If you've done any amount of digging into the matter, then you've almost certainly been advised to wait as long as possible before initiating your Social Security retirement benefits. After all, while the full retirement age that would secure you 100% of your intended payments is between 66 and 67 -- depending on when you were born -- waiting until you're 70 years old to start collecting these benefits would translate into measurably higher monthly checks.
There's another option on the other side of this spectrum, however. Although it ultimately means much smaller payments, there's a case to be made for claiming at the earliest possible age of 62. Just don't take such a decision lightly, since it's a permanent choice.
As was noted, anyone eligible for Social Security's retirement benefits will see 100% of their intended payments only if they start collecting once they reach their full retirement age, or FRA. This year's FRA is 66 years and 10 months, applicable to people born in 1959. Next year's full retirement age will be a full 67 years, where it will remain unless changed again by legislation.

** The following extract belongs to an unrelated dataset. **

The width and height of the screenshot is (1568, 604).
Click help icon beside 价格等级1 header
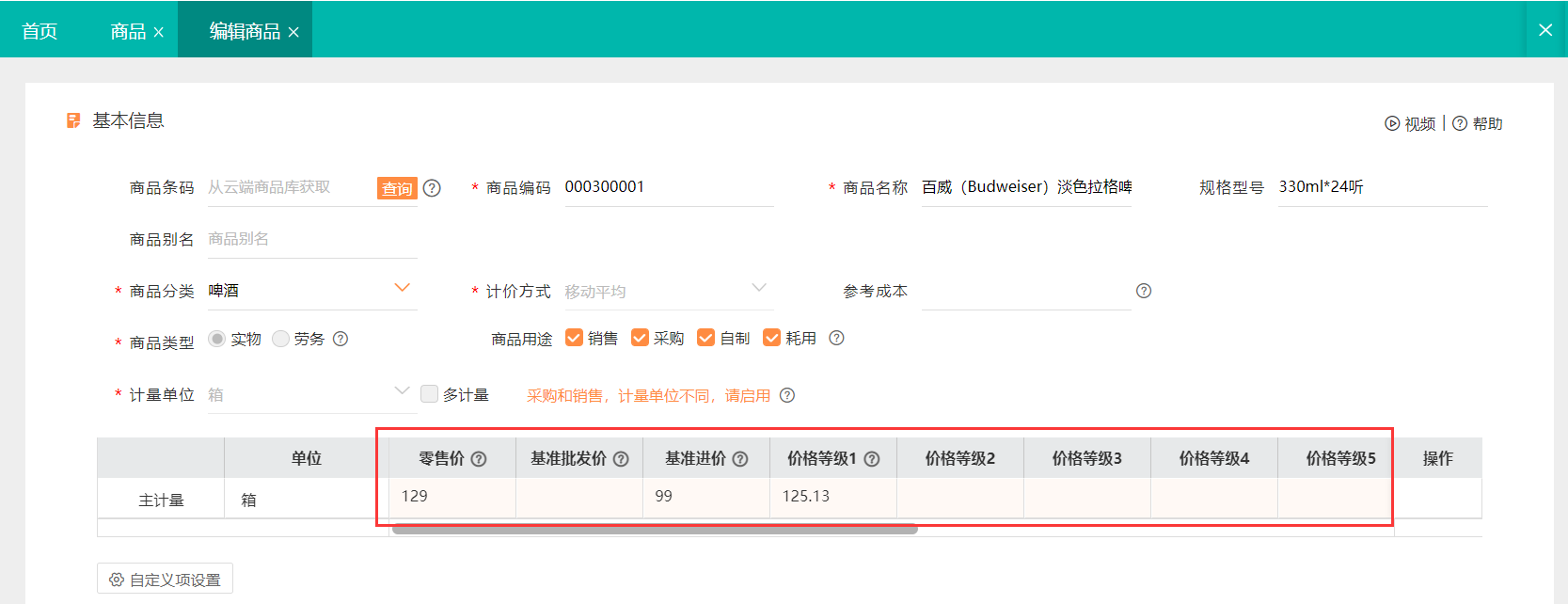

But what if you wait to claim these benefits? Doing so will raise your eventual payments by about 0.66% per month, or 8% per year. For anyone reaching their full retirement age this year or next year, in fact, delaying these benefits until you're 70 years of age would mean about a 25% increase in the size of your monthly checks.

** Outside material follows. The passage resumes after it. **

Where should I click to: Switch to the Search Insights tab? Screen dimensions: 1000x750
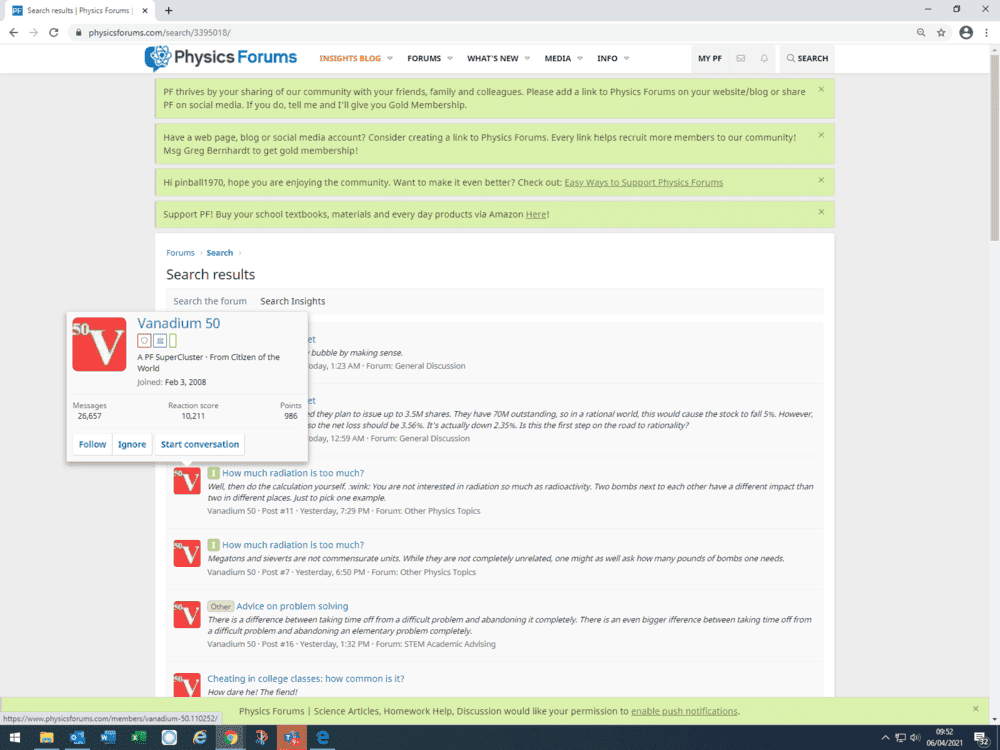tap(292, 301)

Just don't wait much beyond the point at which you turn 70 to initiate your payments. Not only does the Social Security Administration stop raising your future monthly benefits once you turn 70, it will only retroactively pay you for a maximum of six months.
Or maybe you were thinking of going in the other direction, and starting these payments well before reaching your FRA? That's an option, too. Doing so dramatically reduces the size of your payment, though, gradually decreasing it by as much as 30% if you choose to claim at the earliest possible age of 62. Ouch!
So why would anyone want to seemingly undermine their own fiscal future by locking in these lowered payments?
There are actually a handful of understandable reasons for doing so. Chief among them is the possibility that you simply need this money to avoid being hungry and homeless right now, and all other options such as working or monetizing any real estate you may own are off the table.
There's a close-second strategic reason to start collecting Social Security well before you've reached your FRA even if you don't need the money right now. That's the possibility that you've got something more productive you can do with this cash flow in the meantime, like investing it in something similarly safe.